Except the convenient operation, the other advantage of our method is that the spatial information of each voxel is also considered as the measurement of similarity and this can help distinguish different tissues, especially for the tissues whose intensity and gradient magnitude values are similar, such as bone and teeth that are shown in Figures 4(f) and 4(g). In Figure 5, the segmentation of tibia and fibula is a quite challenging task as they belong to the same material, while in our method by taking both intensity and gradient information and spatial information into consideration, the tibia and fibula can be successfully segmented and hence the doctors and acquire more information from the visualization result for diagnosis and treatment planning.

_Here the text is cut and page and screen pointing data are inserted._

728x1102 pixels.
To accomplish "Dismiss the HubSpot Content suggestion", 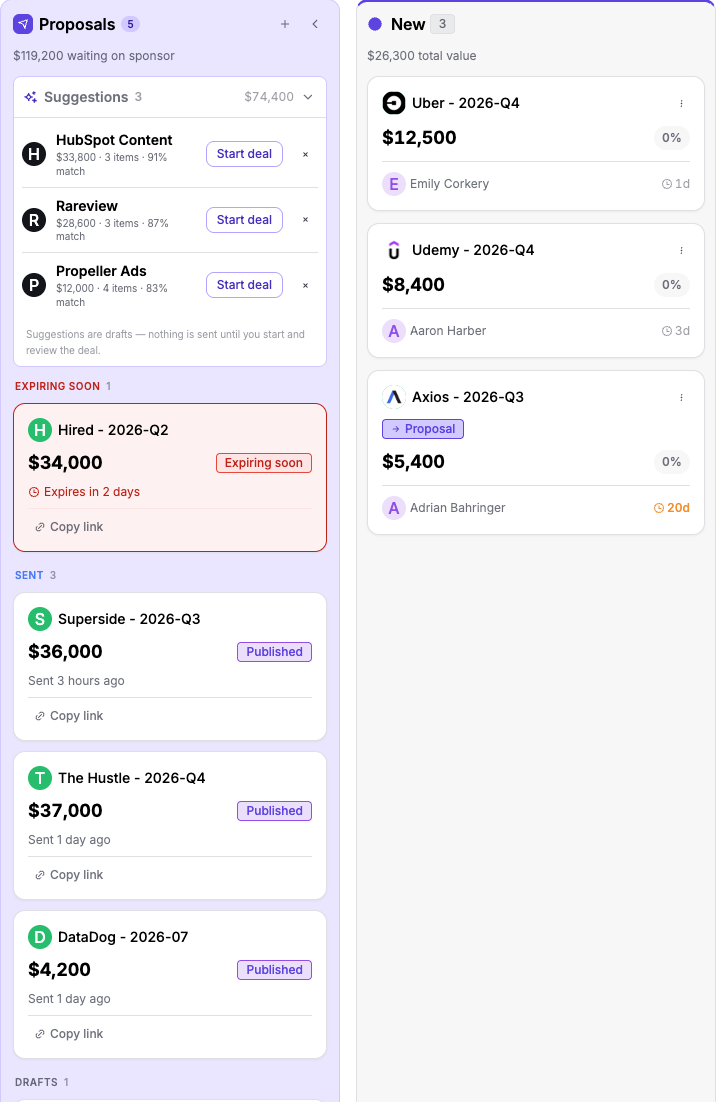I will coord(306,155).
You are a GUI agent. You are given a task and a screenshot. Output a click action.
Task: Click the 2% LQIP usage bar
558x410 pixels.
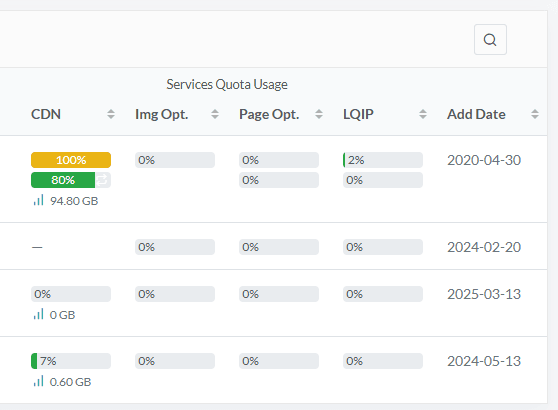[383, 160]
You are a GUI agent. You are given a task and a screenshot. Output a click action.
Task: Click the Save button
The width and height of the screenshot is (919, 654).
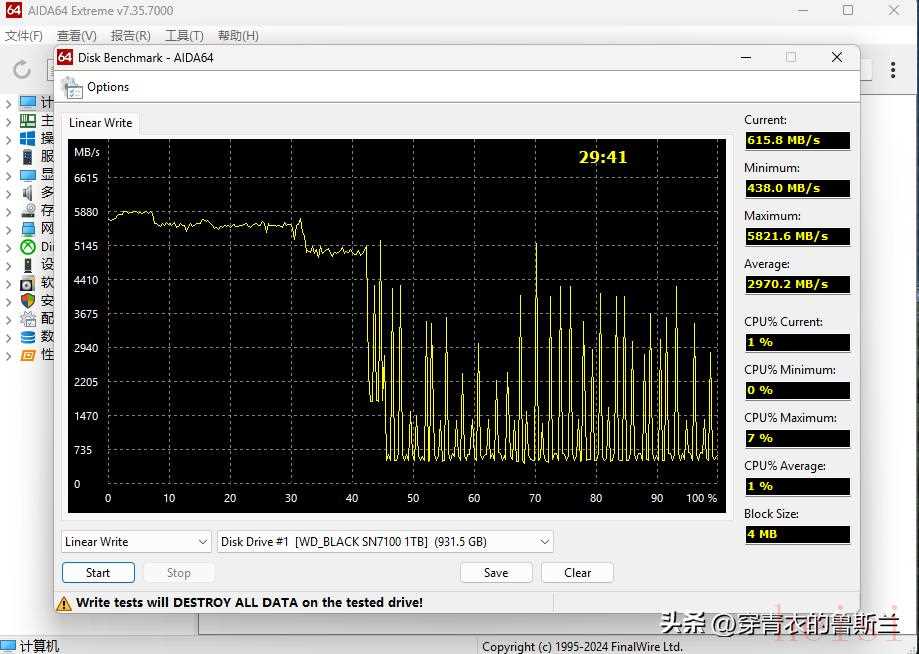click(x=496, y=573)
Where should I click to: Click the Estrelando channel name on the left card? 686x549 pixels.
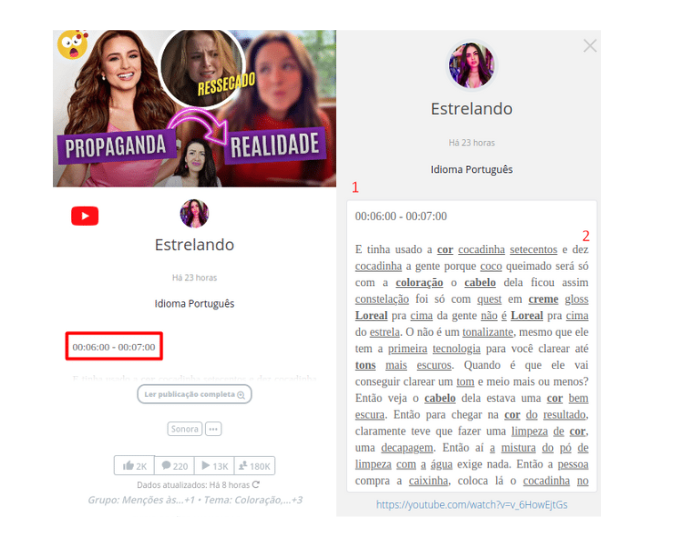pyautogui.click(x=194, y=245)
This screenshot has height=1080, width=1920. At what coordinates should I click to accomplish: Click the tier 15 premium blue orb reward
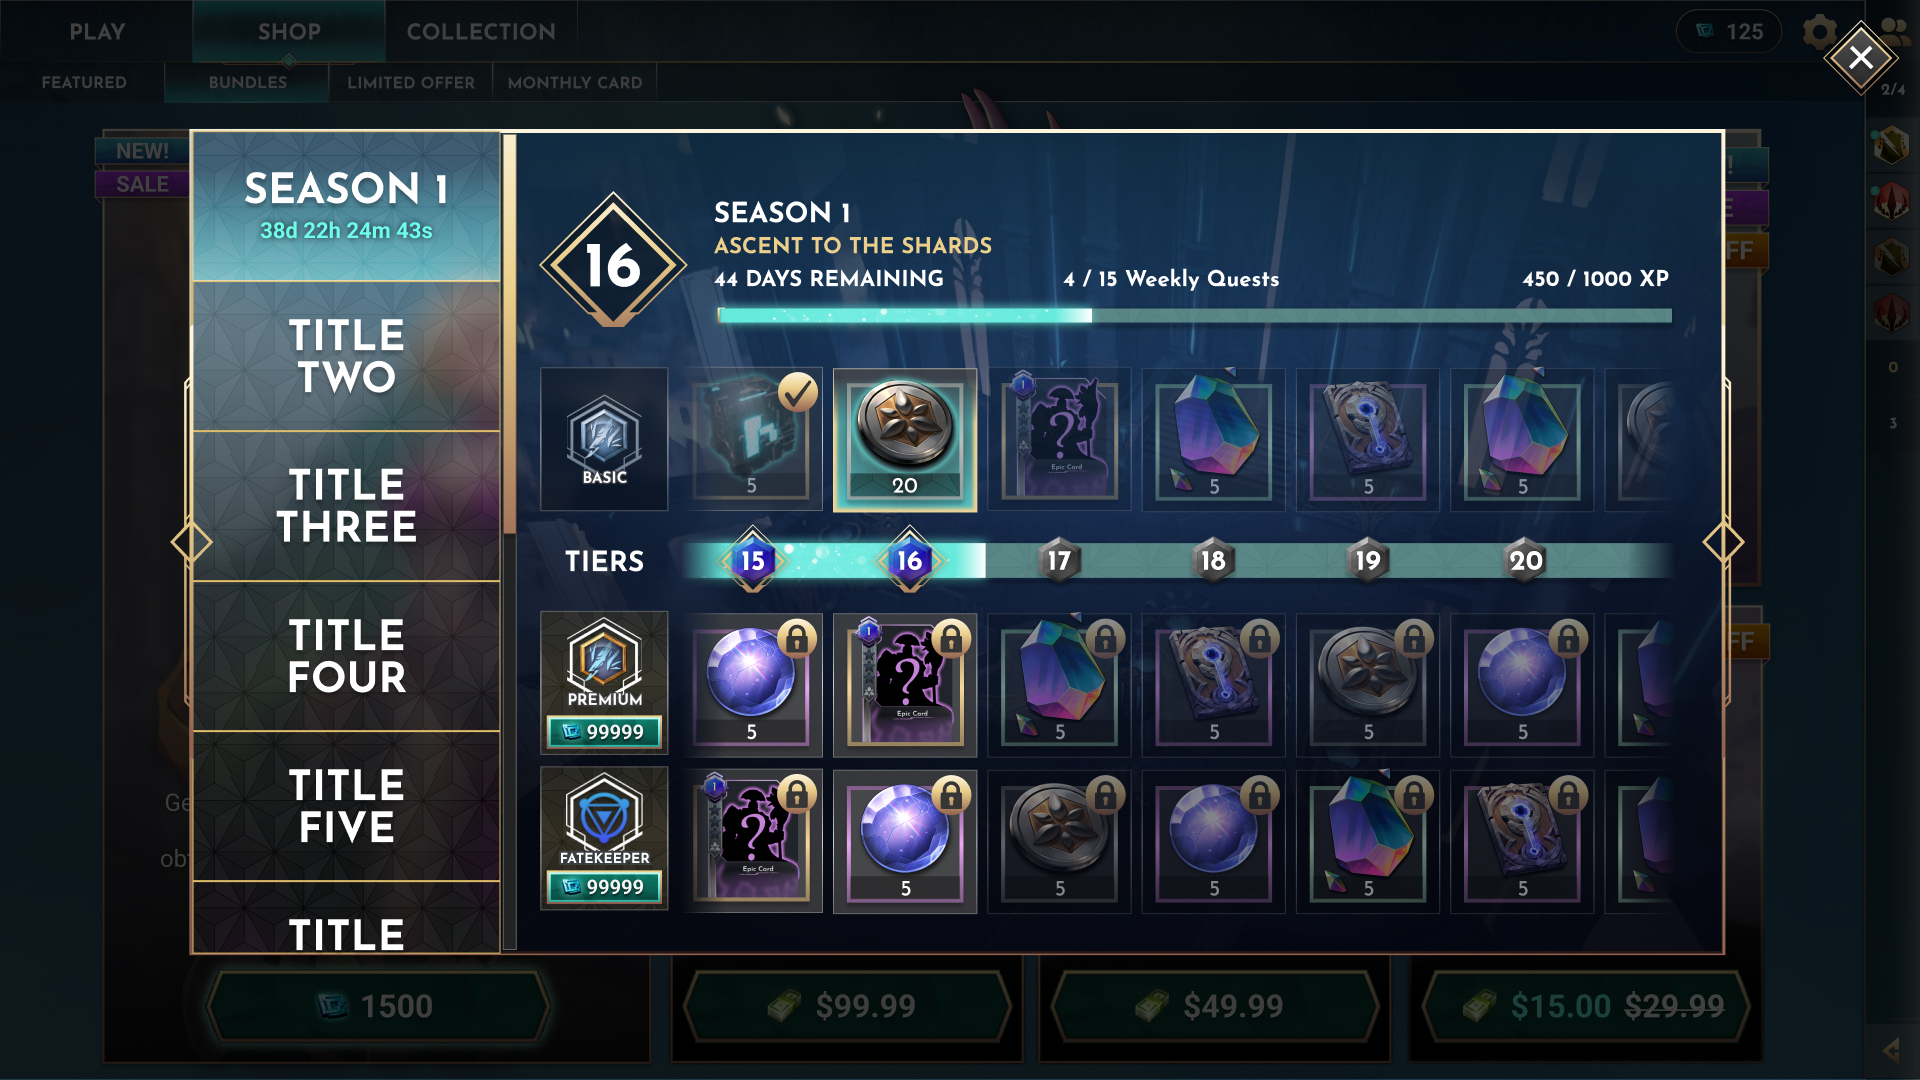tap(751, 685)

Although it needs some time to compute the spatial variance of a bin, our time performance test shows that the preprocessing time cost is so little that does not affect the real time rendering, and the variance of each bin is stored in a file when they computed firstly to avoid repeated computing.

6. Conclusion

In this paper, we present a novel automatic transfer function design scheme for medical data visualization based on the IGM histogram. Compared with previous studies also based on IGM histogram, our method considers both the intensity-gradient information and the spatial information of voxels, making the clustering of the voxels more accurate and effective. The AP clustering algorithm is employed to automatically generate the TFs. Compared with previous clustering algorithms employed in volume visualization, the AP clustering algorithm has much faster convergence speed and can achieve more accurate clustering results. To achieve meaningful clustering results, two novel similarity measurements, IGM similarity and spatial similarity, are proposed and integrated into the AP clustering algorithm. Experiments demonstrate the proposed method enable users to efficiently explore volumetric medical data with minimum interactions. Future investigations include assessing our method on more clinical data and attempting to automatically optimize the parameters based on the analysis of the input volume data.

Competing Interests

The authors declare that there is no conflict of interests regarding the publication of this paper.

Acknowledgments

The work described in this paper was supported by a grant from the Shenzhen-Hong Kong Innovation Circle Funding Program (nos. SGLH20131010151755080 and GHP/002/13SZ), a grant from the National Natural Science Foundation of China (Project nos. 61233012 and 61305097), a grant from the Guangdong Natural Science Foundation (no. 2016A030313047), and a grant from Shenzhen Basic Research Program (Project no. JCYJ20150525092940988).